# 9/9 Water Conditions South of Ozark Wreck



## cwalla1420 (Apr 22, 2012)

Decent blue water south of the Ozark wreck. Lot of flying fish. Very scattered sargassum weed. Saw 1 turtle. A couple good hits but no keepers. Seems the good water is within seemingly reachable distance for now.


----------



## Jason (Oct 2, 2007)

Just trolling or did ya hit bottom too?


----------



## cwalla1420 (Apr 22, 2012)

Just trolled, but pretty good bottom marks on the Ozark.


----------



## Jason (Oct 2, 2007)

Cool deal, may have to hit it up this week!


----------



## iJabo (Jul 6, 2013)

If I didn't have Auburn-Lsu tickets, I'd be out there this satuday/sunday.


----------



## cwalla1420 (Apr 22, 2012)

How did you get that image with no cloud cover?
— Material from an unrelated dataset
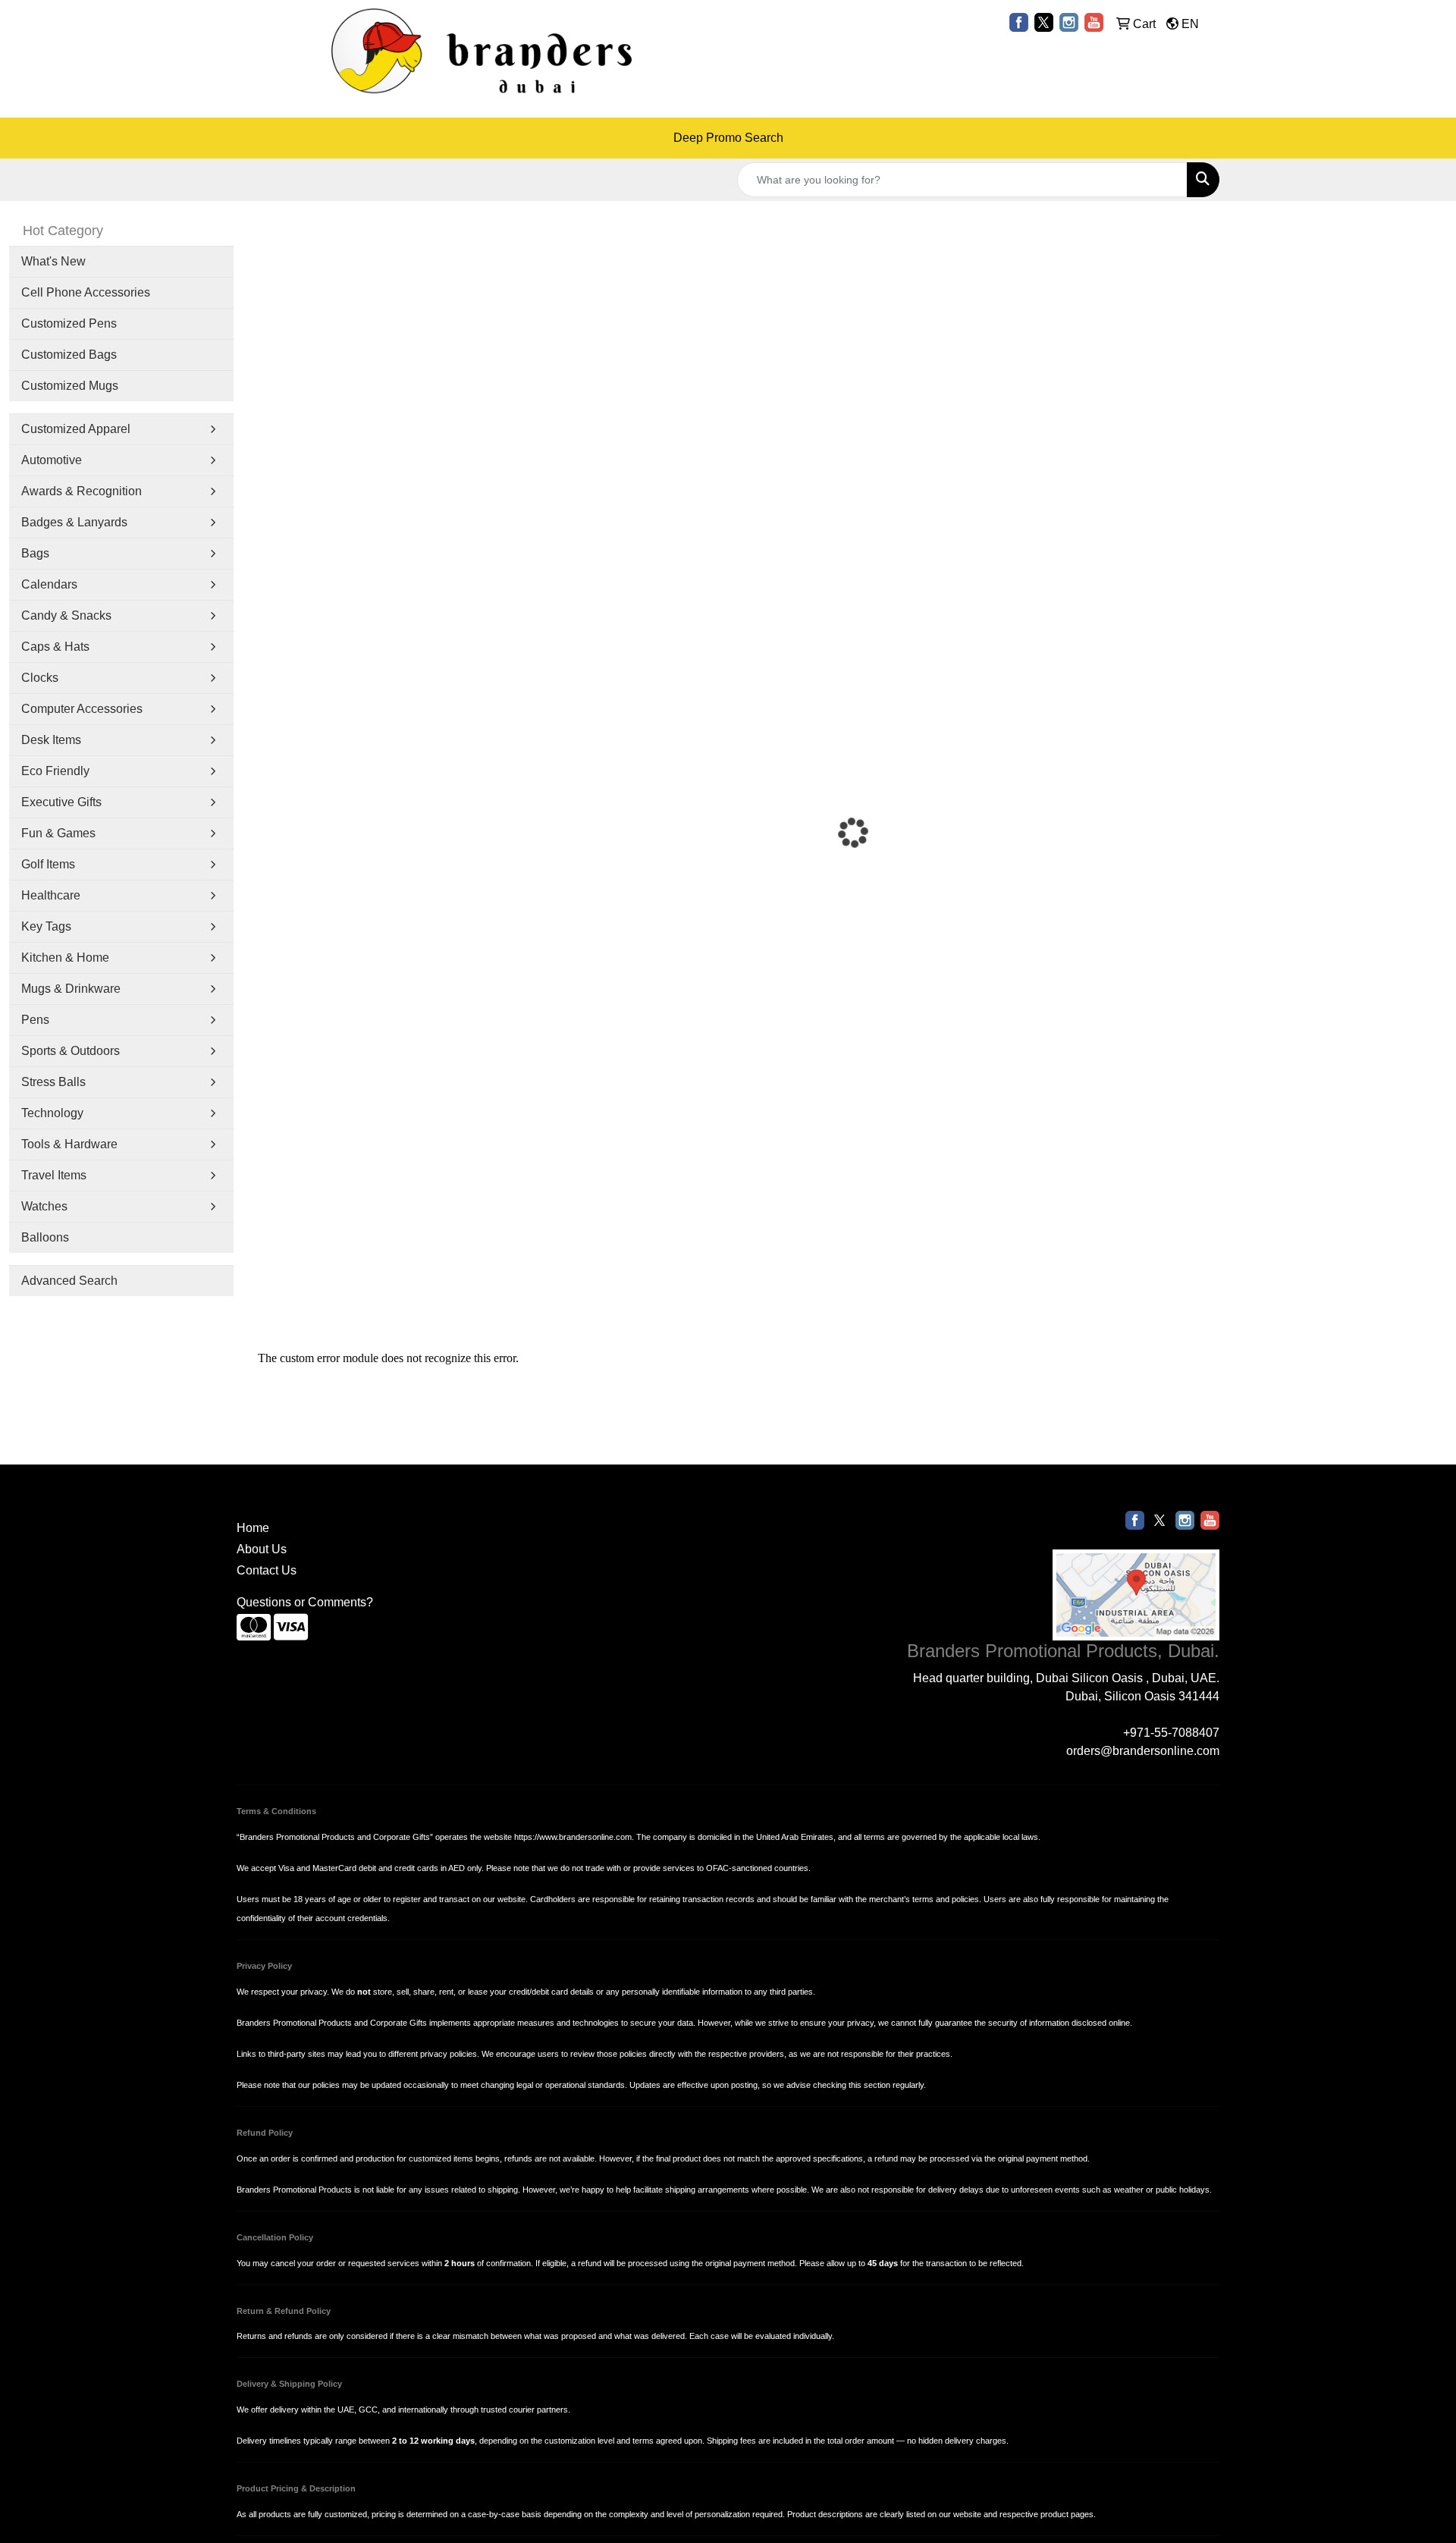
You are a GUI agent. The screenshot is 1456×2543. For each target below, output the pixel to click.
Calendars (49, 584)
Hilton's has shown this chlorophyll image the last couple days.....


----------



## iJabo (Jul 6, 2013)

cwalla1420 said:


> How did you get that image with no cloud cover? Hilton's has shown this chlorophyll image the last couple days.....


It's a free site run by NASA. It's no Hilton's, but it's useful. The image posted above came from a chlorophyll scan from 9/8. 

https://worldview.earthdata.nasa.go...0545101,-81.71292622875654,32.953344792951015


----------